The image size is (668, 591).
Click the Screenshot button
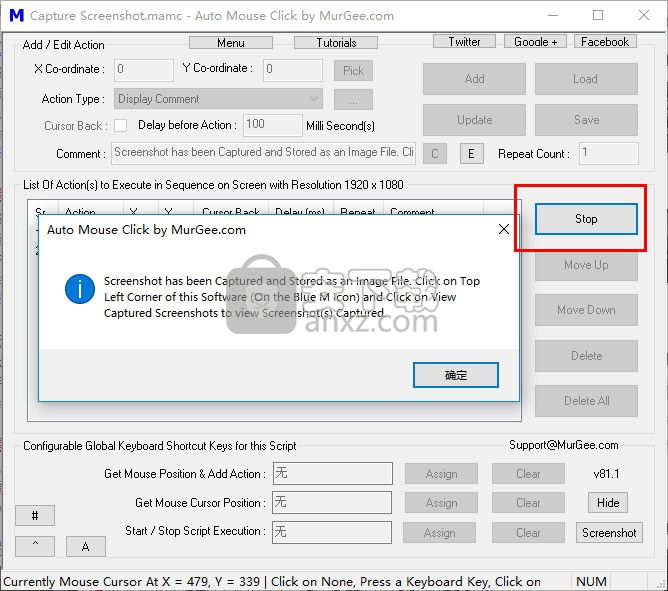pos(609,533)
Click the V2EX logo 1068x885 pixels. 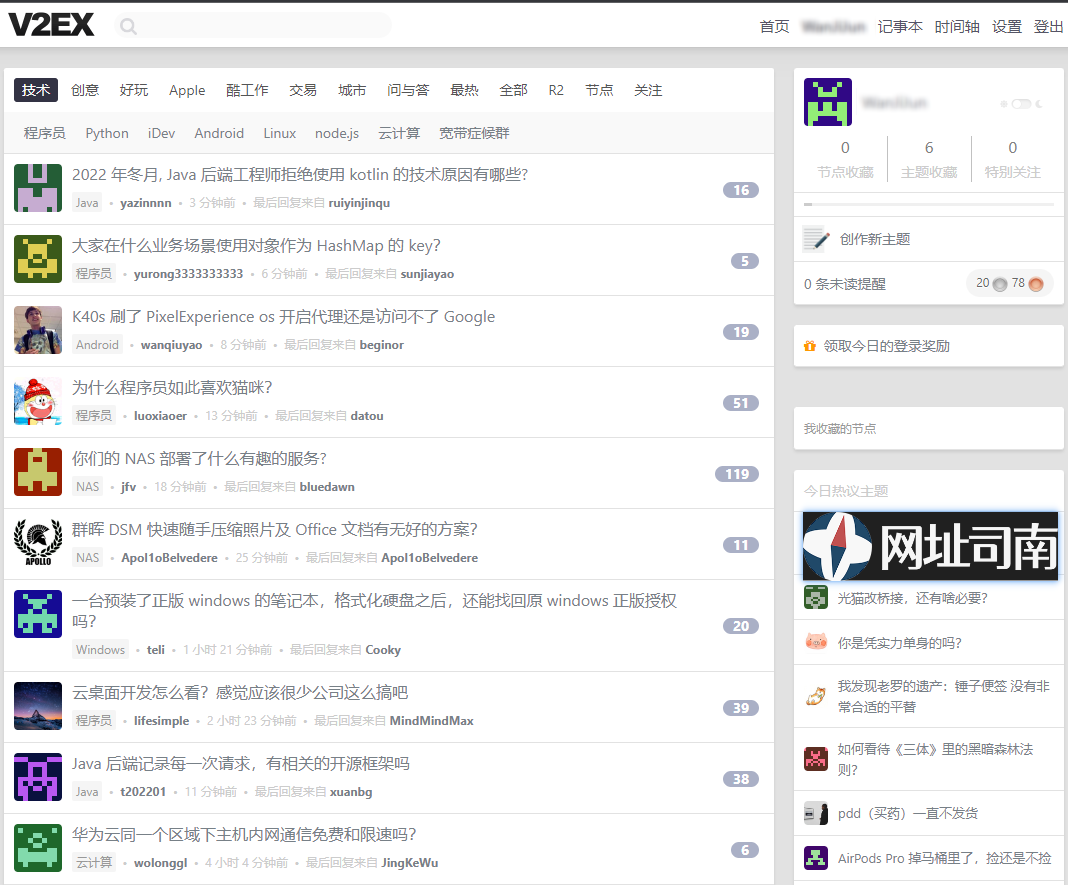point(51,25)
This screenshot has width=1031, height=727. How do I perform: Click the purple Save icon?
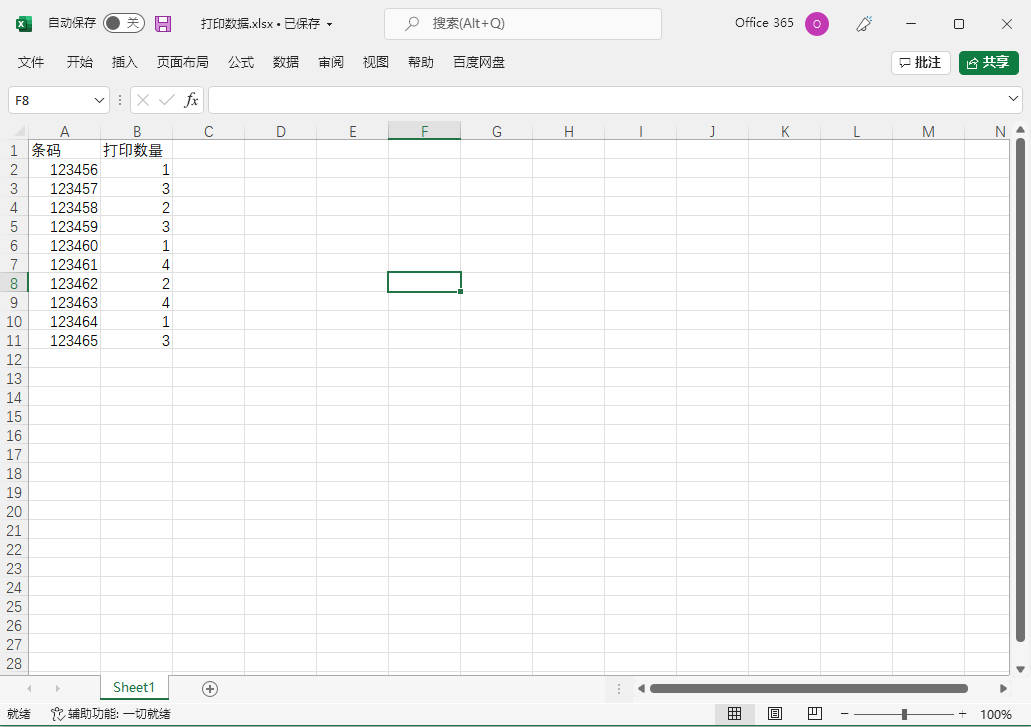[163, 23]
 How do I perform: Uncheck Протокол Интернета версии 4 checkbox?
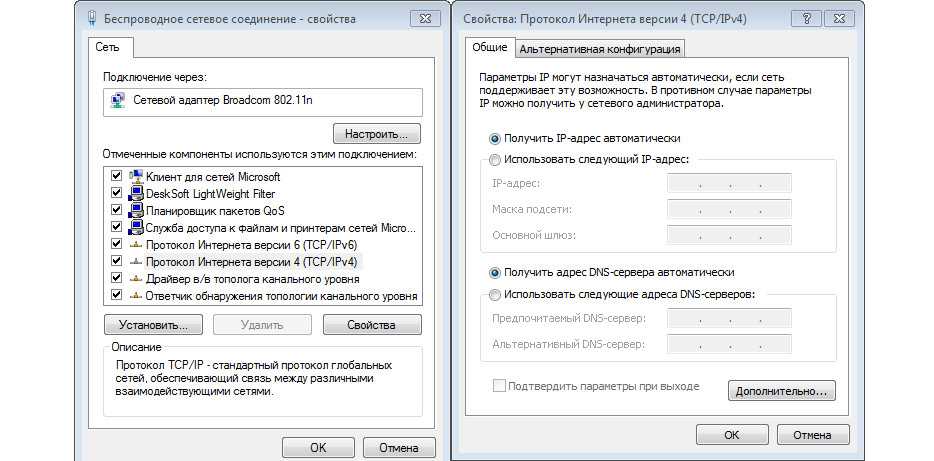(116, 261)
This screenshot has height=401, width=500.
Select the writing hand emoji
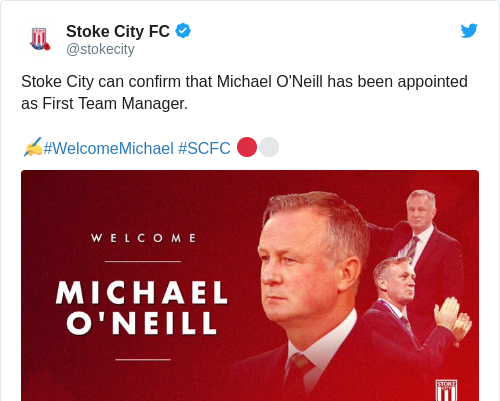pos(32,147)
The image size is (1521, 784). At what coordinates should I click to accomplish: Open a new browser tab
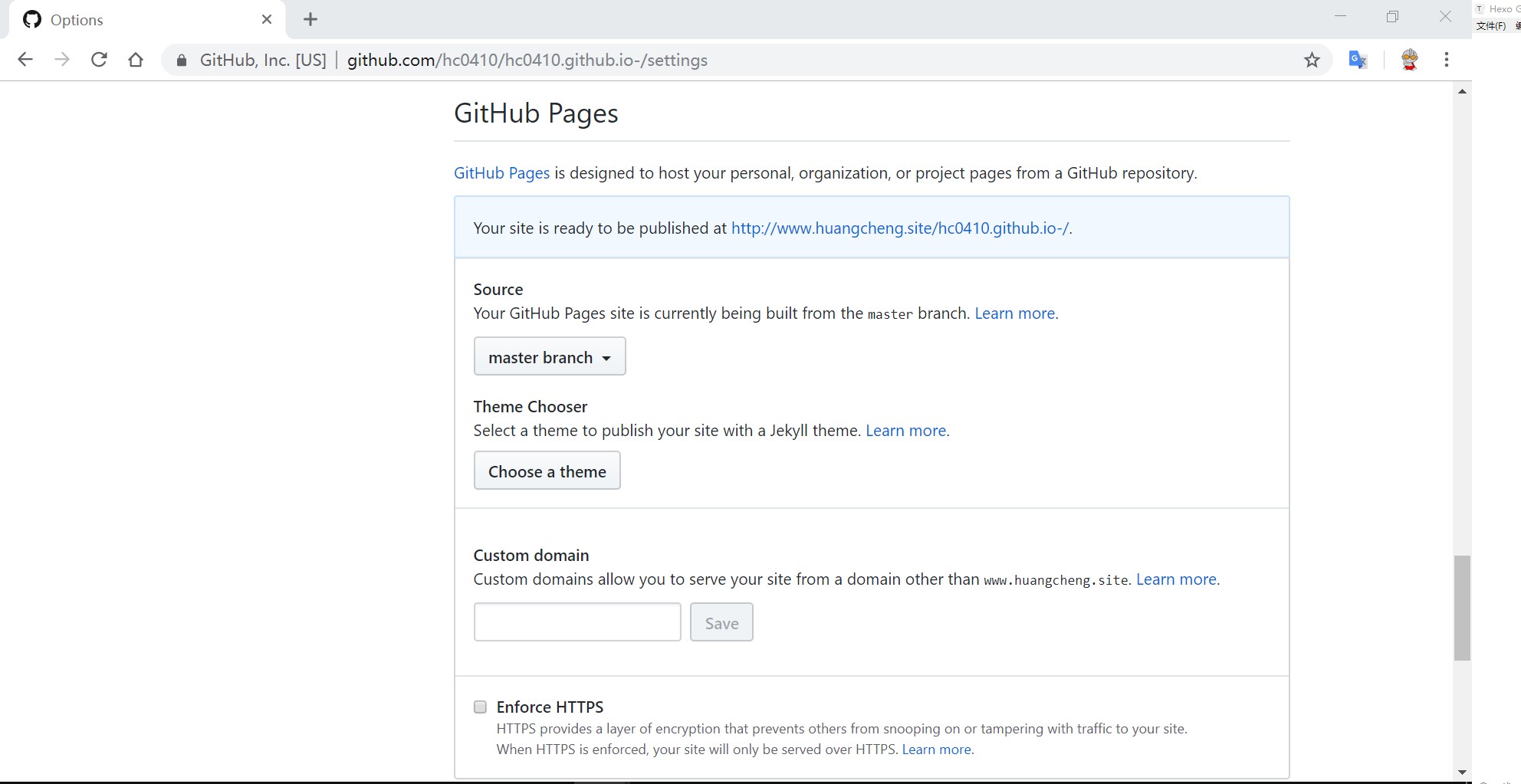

◆ What you have to do ◆
All lines from the one that contains "This screenshot has height=401, width=500." through the last line of the data should be retyped exactly, with the pictures left out.

◆ Response area ◆
This screenshot has height=401, width=500.
Select the writing hand emoji
pos(32,147)
The image size is (1521, 784). At what coordinates should I click to accomplish: Open a new browser tab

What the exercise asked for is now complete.